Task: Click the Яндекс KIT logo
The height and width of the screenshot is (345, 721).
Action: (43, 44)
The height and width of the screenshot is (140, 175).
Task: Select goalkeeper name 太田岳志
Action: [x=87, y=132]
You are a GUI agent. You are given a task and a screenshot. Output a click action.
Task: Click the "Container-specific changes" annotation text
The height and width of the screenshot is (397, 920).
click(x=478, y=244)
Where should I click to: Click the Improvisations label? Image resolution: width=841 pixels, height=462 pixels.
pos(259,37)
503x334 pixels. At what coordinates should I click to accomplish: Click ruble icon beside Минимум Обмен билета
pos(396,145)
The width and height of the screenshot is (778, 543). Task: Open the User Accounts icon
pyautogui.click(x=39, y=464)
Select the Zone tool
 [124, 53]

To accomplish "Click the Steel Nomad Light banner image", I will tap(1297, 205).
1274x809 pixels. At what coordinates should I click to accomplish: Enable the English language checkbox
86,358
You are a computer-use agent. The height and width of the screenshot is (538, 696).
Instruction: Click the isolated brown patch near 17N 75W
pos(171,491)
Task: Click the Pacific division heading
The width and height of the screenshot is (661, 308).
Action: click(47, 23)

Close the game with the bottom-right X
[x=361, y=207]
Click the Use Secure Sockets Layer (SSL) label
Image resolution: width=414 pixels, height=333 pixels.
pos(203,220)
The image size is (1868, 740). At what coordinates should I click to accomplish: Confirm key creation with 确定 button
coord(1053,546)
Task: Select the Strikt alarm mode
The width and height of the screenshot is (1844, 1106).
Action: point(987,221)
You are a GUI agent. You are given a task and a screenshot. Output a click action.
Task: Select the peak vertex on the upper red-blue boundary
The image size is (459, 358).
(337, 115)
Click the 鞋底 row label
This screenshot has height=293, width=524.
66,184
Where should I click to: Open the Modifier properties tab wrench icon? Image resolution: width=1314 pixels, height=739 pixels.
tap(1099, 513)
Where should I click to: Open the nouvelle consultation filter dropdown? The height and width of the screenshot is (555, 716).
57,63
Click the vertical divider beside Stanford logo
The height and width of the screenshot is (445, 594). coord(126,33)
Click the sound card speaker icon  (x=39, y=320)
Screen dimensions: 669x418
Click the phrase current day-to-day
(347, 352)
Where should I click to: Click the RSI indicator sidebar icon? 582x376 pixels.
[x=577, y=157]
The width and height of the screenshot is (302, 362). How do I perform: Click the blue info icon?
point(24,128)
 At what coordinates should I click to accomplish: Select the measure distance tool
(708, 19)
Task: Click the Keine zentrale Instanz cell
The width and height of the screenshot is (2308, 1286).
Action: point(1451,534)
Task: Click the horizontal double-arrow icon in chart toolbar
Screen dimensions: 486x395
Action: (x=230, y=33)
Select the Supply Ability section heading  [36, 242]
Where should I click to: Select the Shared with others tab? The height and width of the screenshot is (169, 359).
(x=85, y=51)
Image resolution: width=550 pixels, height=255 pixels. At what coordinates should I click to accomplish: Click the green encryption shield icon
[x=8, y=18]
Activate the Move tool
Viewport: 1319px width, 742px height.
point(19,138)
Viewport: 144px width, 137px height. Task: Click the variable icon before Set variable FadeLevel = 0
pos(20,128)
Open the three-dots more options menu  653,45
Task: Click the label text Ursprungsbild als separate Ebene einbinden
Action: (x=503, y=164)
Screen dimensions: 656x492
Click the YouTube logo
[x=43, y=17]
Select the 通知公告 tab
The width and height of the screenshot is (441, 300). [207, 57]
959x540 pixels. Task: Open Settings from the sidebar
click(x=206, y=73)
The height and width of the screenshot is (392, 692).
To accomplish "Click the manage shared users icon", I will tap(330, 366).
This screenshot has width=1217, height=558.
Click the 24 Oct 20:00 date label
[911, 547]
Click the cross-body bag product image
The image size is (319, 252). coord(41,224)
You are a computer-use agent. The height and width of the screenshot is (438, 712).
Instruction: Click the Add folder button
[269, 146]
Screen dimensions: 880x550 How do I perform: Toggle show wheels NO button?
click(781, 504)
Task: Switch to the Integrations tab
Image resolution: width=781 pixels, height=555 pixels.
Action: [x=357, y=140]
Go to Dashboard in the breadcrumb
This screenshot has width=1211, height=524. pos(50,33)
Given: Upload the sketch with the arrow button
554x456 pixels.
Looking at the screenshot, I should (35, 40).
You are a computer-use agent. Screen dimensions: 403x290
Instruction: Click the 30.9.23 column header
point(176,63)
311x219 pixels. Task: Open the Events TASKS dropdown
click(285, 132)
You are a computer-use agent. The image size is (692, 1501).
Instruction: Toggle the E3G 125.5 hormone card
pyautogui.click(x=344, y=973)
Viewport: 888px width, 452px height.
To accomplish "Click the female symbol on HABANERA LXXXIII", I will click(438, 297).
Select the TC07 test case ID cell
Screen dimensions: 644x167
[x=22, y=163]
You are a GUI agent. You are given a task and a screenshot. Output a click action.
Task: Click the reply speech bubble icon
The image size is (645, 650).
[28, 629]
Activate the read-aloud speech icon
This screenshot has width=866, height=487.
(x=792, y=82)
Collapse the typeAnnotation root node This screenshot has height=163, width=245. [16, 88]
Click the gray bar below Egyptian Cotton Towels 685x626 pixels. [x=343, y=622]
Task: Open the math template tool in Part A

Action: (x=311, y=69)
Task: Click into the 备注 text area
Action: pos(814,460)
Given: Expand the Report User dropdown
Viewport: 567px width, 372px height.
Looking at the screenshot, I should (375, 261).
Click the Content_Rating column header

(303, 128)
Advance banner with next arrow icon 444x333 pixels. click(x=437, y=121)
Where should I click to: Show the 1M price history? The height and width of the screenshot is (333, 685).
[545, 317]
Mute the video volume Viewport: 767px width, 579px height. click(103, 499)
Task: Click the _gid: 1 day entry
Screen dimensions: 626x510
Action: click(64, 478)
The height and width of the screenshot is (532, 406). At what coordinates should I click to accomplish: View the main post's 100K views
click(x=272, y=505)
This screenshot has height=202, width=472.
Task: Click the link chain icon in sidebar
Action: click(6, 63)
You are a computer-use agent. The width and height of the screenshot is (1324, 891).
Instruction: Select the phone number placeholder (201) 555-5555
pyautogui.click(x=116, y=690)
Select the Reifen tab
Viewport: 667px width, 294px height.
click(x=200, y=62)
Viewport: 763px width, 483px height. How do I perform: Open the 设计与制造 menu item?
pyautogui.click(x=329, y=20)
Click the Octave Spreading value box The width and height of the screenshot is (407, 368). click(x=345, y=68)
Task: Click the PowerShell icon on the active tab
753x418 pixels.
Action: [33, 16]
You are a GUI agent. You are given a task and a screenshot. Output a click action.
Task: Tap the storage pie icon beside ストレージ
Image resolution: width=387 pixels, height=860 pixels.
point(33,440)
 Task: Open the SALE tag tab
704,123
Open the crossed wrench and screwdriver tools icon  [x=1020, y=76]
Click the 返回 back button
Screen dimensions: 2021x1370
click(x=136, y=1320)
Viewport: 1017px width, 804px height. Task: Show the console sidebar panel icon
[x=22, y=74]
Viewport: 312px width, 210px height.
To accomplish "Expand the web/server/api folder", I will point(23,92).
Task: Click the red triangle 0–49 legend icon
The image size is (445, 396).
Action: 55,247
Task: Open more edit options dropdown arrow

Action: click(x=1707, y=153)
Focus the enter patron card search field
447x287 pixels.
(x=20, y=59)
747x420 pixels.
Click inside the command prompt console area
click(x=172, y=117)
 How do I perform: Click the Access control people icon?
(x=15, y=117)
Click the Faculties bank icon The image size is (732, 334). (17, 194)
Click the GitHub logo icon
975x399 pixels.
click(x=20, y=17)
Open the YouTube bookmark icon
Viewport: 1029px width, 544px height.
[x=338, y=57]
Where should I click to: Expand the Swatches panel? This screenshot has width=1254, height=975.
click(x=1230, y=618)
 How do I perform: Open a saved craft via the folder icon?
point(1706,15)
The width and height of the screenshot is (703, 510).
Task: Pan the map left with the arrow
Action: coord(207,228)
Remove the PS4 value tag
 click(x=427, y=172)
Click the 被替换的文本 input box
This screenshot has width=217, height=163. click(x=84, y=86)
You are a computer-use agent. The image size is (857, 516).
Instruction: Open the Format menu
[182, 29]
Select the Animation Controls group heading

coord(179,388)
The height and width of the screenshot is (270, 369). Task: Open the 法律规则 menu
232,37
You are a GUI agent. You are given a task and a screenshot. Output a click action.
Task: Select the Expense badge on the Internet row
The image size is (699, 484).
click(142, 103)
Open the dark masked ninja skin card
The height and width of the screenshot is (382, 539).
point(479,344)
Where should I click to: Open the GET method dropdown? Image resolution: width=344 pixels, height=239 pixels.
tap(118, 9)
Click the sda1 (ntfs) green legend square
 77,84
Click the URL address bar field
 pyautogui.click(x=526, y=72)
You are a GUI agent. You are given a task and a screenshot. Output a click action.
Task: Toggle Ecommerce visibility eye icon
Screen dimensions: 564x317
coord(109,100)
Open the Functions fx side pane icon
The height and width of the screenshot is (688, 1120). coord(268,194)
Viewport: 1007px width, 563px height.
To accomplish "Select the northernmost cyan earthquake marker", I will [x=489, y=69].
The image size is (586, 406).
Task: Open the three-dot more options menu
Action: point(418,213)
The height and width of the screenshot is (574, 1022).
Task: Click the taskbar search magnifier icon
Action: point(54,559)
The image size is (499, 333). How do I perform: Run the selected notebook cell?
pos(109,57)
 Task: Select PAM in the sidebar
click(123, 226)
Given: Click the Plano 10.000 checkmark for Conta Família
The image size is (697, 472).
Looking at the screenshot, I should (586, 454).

***

What is being asked :: Please edit the records from the line that has "Task: Open the SALE tag tab" through the line that has "Action: click(x=1707, y=153)", changing "Viewport" to "Display" and keeping everything else the same. Return only those lines.

Exercise solution ::
 Task: Open the SALE tag tab
704,123
Open the crossed wrench and screwdriver tools icon  [x=1020, y=76]
Click the 返回 back button
Screen dimensions: 2021x1370
click(x=136, y=1320)
Display: 1017px width, 804px height. Task: Show the console sidebar panel icon
[x=22, y=74]
Display: 312px width, 210px height.
To accomplish "Expand the web/server/api folder", I will point(23,92).
Task: Click the red triangle 0–49 legend icon
The image size is (445, 396).
Action: 55,247
Task: Open more edit options dropdown arrow

Action: click(x=1707, y=153)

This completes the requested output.